Asked by Reuters whether the working group for this new benzene review – known as Monograph 120 – had considered Kopstein’s views, IARC indicated that it didn’t. It said Kopstein’s article was a commentary, not a study. “The Working Group of the Vol. 120 Monographs meeting considered all scientific articles eligible,” IARC said. “This includes original data published in scientific journals, but not commentaries and letters to the editor as these are viewpoints.” Kopstein said this was contrary to what Straif told him in the 2015 email which promised his correspondence and suggested literature sources would “certainly be considered.”
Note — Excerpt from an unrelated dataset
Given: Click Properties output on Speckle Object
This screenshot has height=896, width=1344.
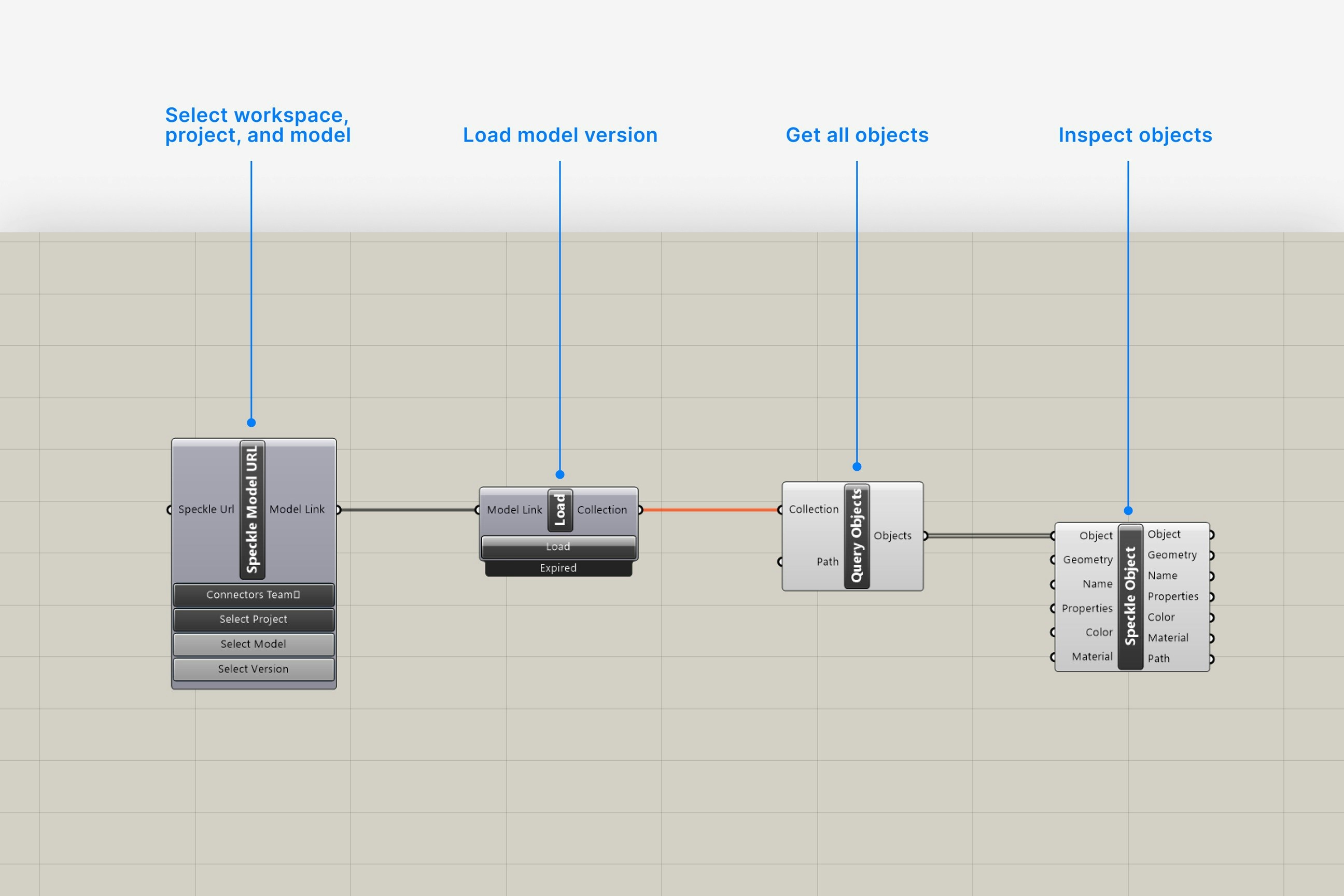Looking at the screenshot, I should [x=1172, y=596].
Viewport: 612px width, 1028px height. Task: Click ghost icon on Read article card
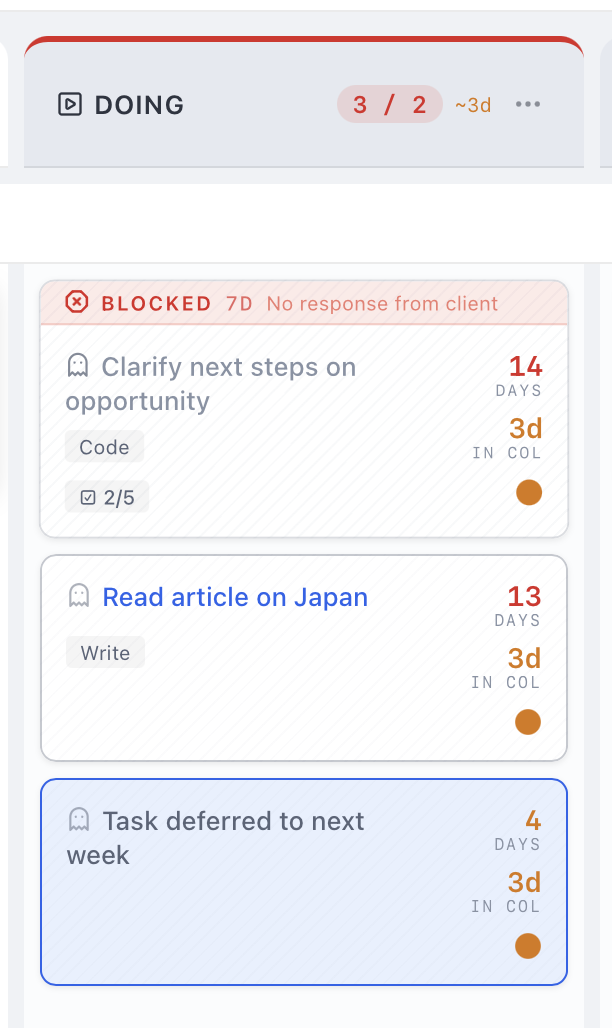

A summary of the October 2017 meeting’s conclusions, published online in the Lancet Oncology journal on Oct. 26, said benzene would remain classified by IARC as a Group 1 human carcinogen, mainly due to evidence that it causes leukemia. On exposure – the section criticised by Kopstein for lacking rigor and detail – the IARC summary had only brief, unreferenced statements. It said the working group experts had “noted” that benzene exposures in indoor and outdoor settings had generally declined.
According to Kopstein, the statements are “totally at odds” with the published evidence he has pointed out to IARC and cited in his correspondence with IARC staff. “It showed me that IARC was not interested in arriving at the facts and communicating the facts to governments around the world,” he told Reuters.
Infante, the benzene expert and former Occupational Safety and Health Administration director who criticised IARC’s 2009 benzene review, has continued to work with IARC and supports the agency’s monograph program.
He was asked to attend the October 2017 meeting as an “observer” and, IARC said, was allowed to speak at it but not to vote on the review’s conclusions. IARC forbids observers from recording events or talking publicly about what goes on at its meetings. IARC says this is intended to “provide an atmosphere conducive to free and frank discussion.”
In several emails to Infante, Reuters asked whether he was satisfied with the outcome of the 2017 benzene review, and in particular with the section on exposure, which says “benzene concentrations have declined over time” and that occupational exposures are less than 1 part per million. Infante declined to answer.
IARC told Reuters it and its working group members “stand fully behind the scientific integrity of the process and the evaluations” of the 2017 benzene review.